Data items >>
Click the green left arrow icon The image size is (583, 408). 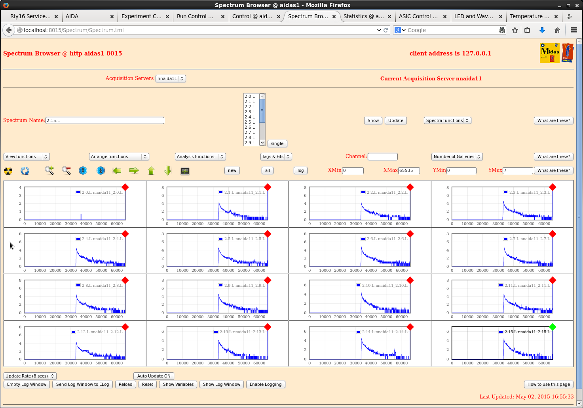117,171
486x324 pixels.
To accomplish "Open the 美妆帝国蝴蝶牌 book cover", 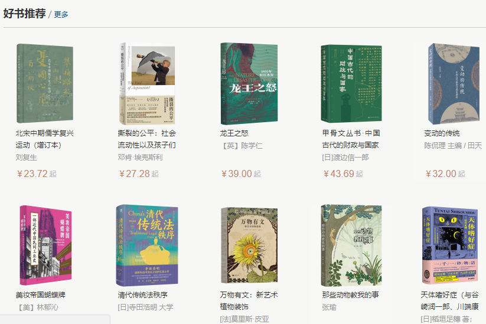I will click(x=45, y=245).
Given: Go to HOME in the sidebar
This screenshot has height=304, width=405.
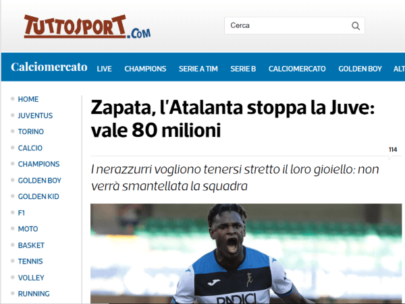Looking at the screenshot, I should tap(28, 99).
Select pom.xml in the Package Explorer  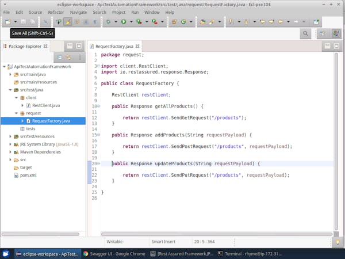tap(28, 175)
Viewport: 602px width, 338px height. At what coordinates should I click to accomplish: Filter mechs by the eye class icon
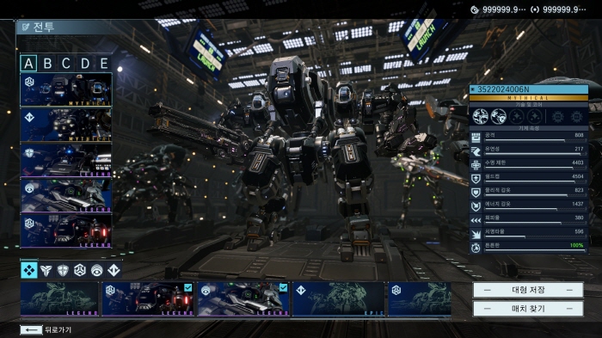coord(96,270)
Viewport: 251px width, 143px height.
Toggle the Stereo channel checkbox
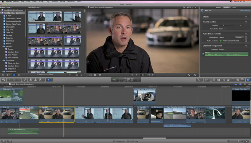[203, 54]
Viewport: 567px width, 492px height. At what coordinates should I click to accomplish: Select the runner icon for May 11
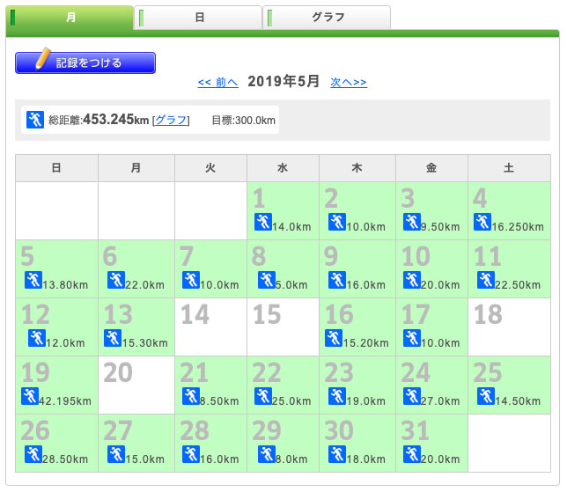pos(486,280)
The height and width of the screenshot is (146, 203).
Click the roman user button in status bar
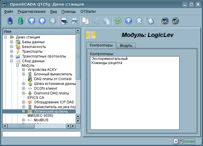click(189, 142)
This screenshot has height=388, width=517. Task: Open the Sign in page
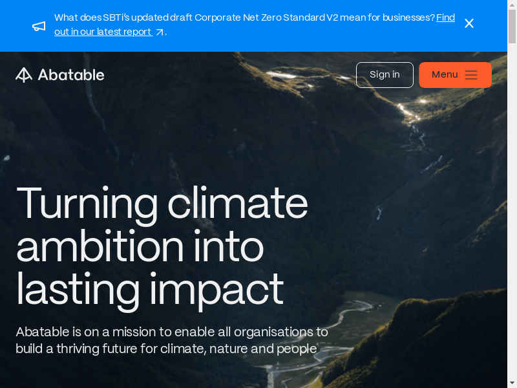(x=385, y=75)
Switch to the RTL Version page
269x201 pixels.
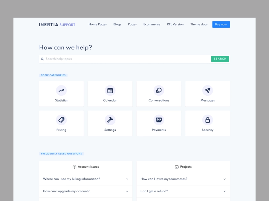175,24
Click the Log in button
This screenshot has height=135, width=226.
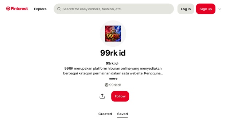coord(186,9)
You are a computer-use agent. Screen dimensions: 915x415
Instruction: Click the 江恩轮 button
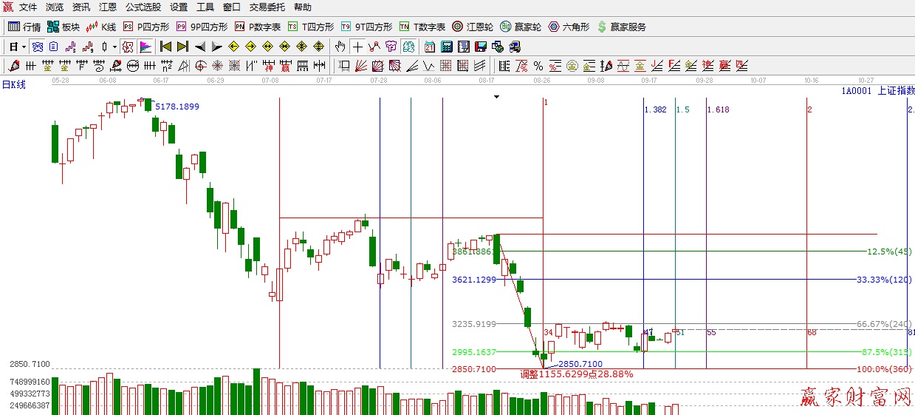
...
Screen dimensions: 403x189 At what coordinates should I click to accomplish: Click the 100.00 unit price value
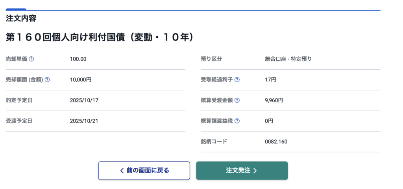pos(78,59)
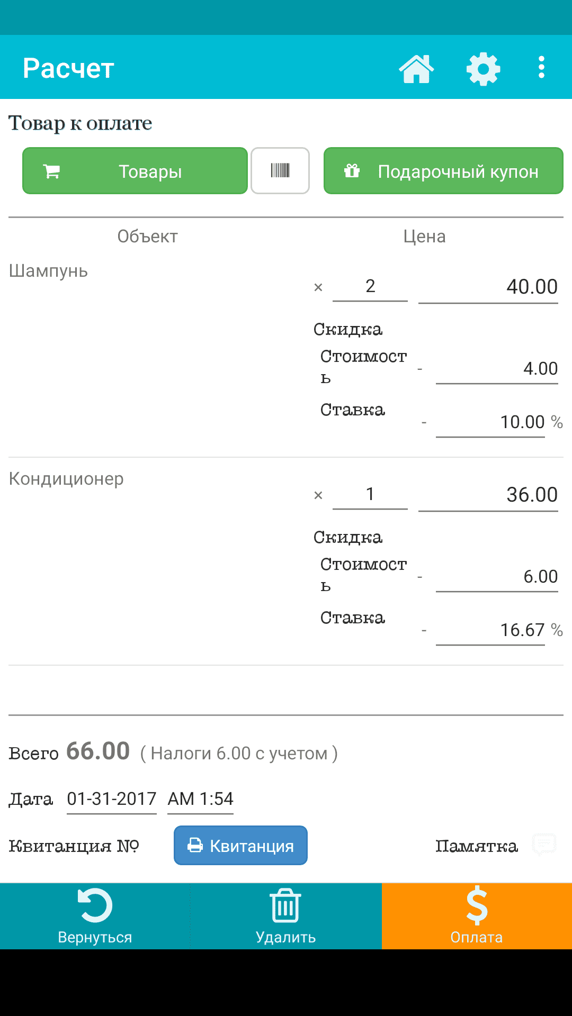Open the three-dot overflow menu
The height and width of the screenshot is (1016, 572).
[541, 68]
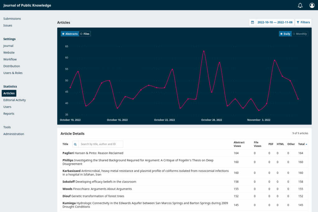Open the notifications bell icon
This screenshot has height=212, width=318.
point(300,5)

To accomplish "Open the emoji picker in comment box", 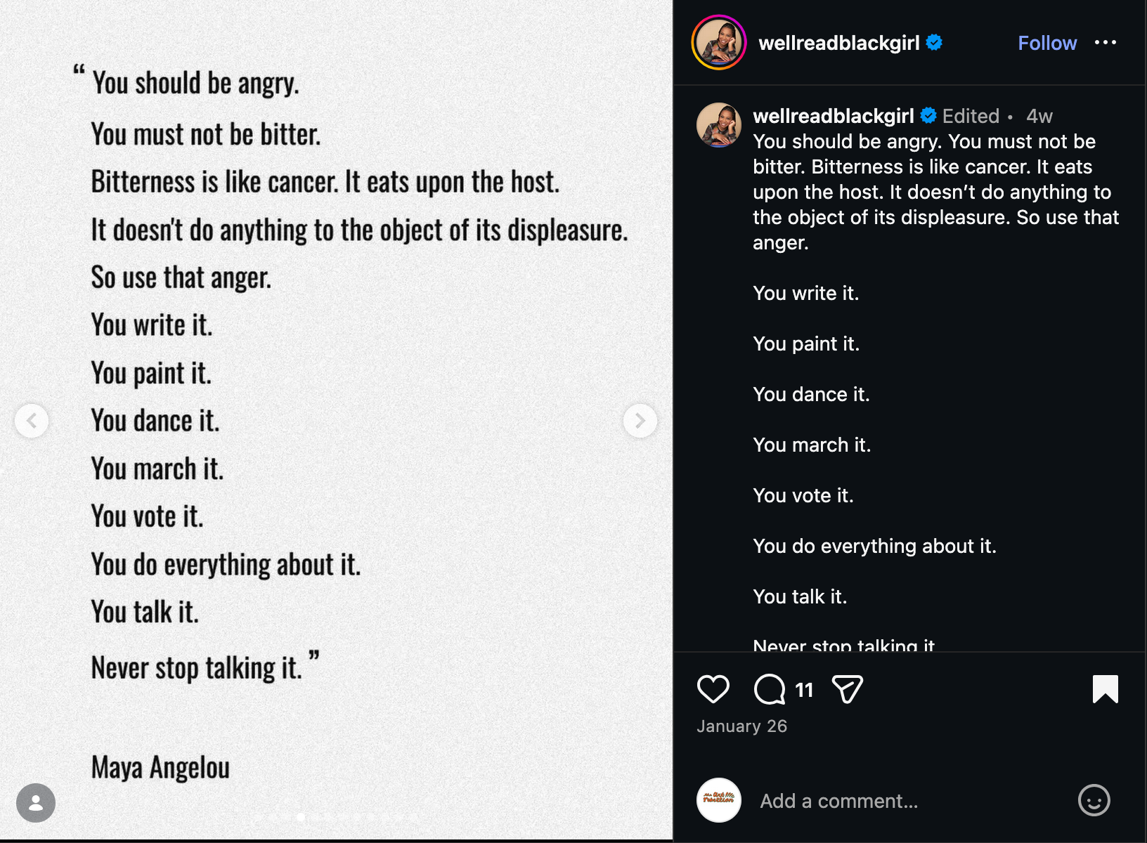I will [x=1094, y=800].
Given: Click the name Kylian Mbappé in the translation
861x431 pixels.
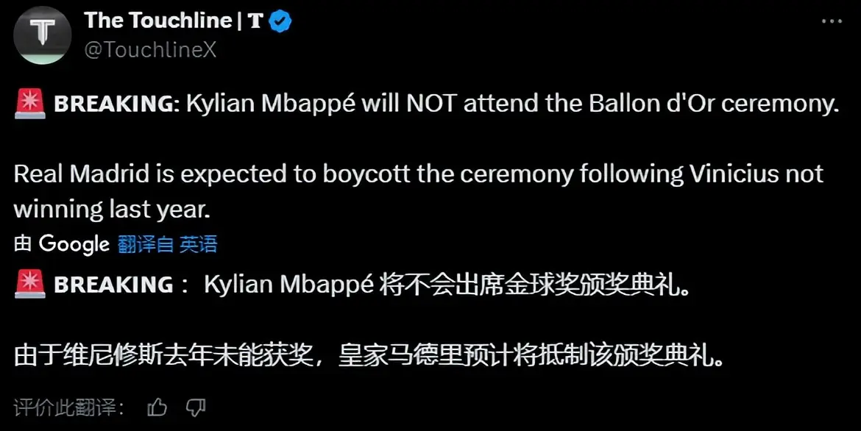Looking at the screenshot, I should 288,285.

YOUR GOAL >>
Every line above carrying the word "Given" needs to be shown.

OUTPUT FOR THIS TASK >>
Given: Go to HOME in the sidebar
Given: Click the name Kylian Mbappé in the translation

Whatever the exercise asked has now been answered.